## 2008-05-12

I found the ITA Software Hiring Puzzles almost a year ago and ever since I haven't really been able to stop thinking about one of the puzzles: Sling Blade Runner.

"How long a chain of overlapping movie titles, like Sling Blade Runner, can you find?"

Use the following listing of movie titles: MOVIES.LST. Multi-word overlaps, as in "License to Kill a Mockingbird," are allowed. The same title may not be used more than once in a solution. Heuristic solutions that may not always produce the greatest number of titles will be accepted: seek a reasonable tradeoff of efficiency and optimality.
The file MOVIES.LST contains 6561 movie titles in alphabetical order.

It *sounds* simple enough, but it's actually quite a challenging problem. In fact, if I'm not mistaken, it's one of those problems you really can't find an *optimal* solution to. Just better or worse approximations thereof.

- DATASET EXTRACT -

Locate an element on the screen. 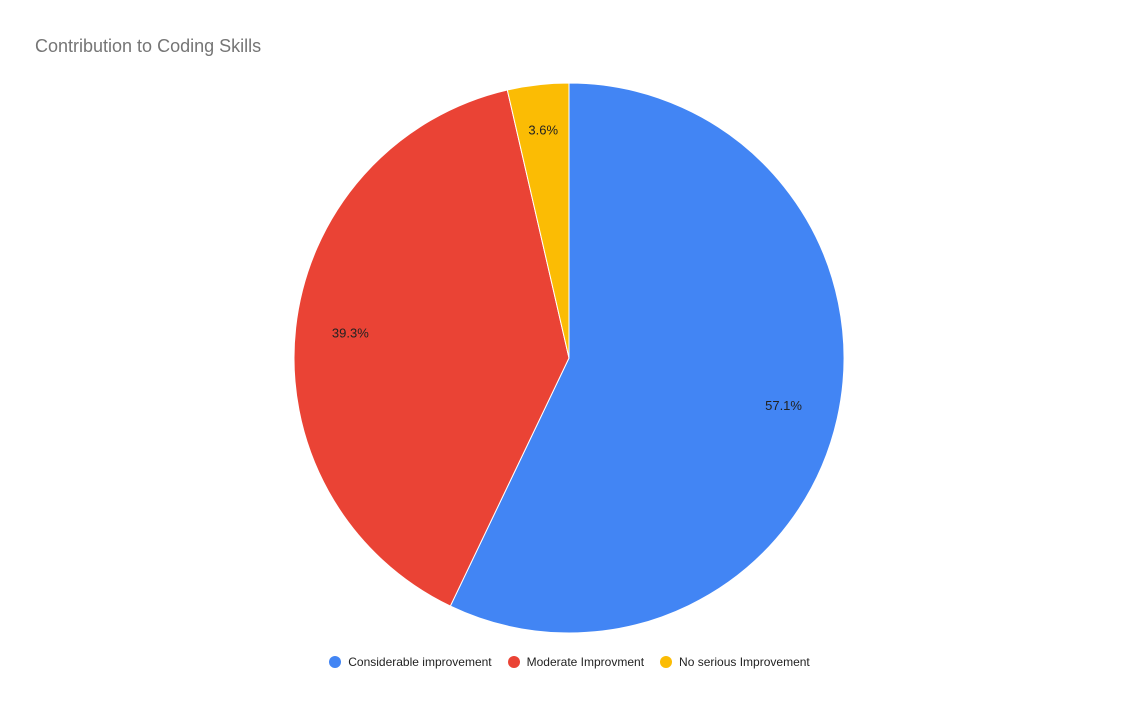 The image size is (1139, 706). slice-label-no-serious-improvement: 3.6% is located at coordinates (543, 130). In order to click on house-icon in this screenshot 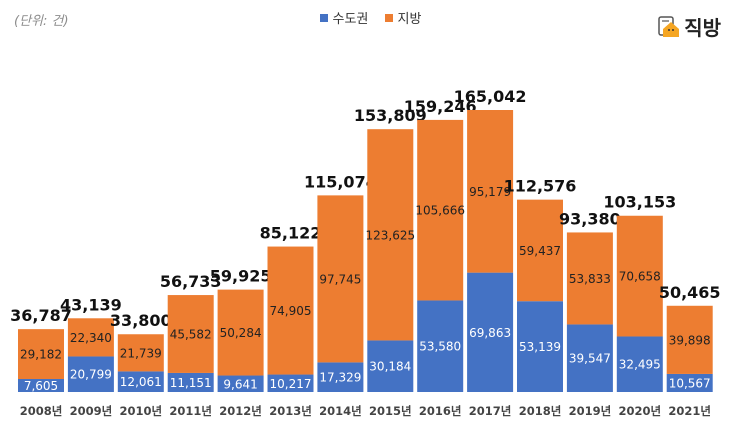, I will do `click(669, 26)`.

- TASK INSTRUCTIONS -
1: Retype the portion of the Sling Blade Runner post that begins at the words "Use the following" and stops after "worse approximations thereof.".
2: Decide whether each statement agrees with the Sling Blade Runner post, answering yes or no and quoting the deciding words: (a) MOVIES.LST holds 6561 titles in alphabetical order. (b) A title may appear more than once in a solution. (c) Only solutions giving the greatest number of titles will be accepted.

- OUTPUTS FOR THE TASKS -
1:
Use the following listing of movie titles: MOVIES.LST. Multi-word overlaps, as in "License to Kill a Mockingbird," are allowed. The same title may not be used more than once in a solution. Heuristic solutions that may not always produce the greatest number of titles will be accepted: seek a reasonable tradeoff of efficiency and optimality.
The file MOVIES.LST contains 6561 movie titles in alphabetical order.

It *sounds* simple enough, but it's actually quite a challenging problem. In fact, if I'm not mistaken, it's one of those problems you really can't find an *optimal* solution to. Just better or worse approximations thereof.

2:
(a) Yes: "The file MOVIES.LST contains 6561 movie titles in alphabetical order."
(b) No: "The same title may not be used more than once in a solution."
(c) No: "Heuristic solutions that may not always produce the greatest number of titles will be accepted"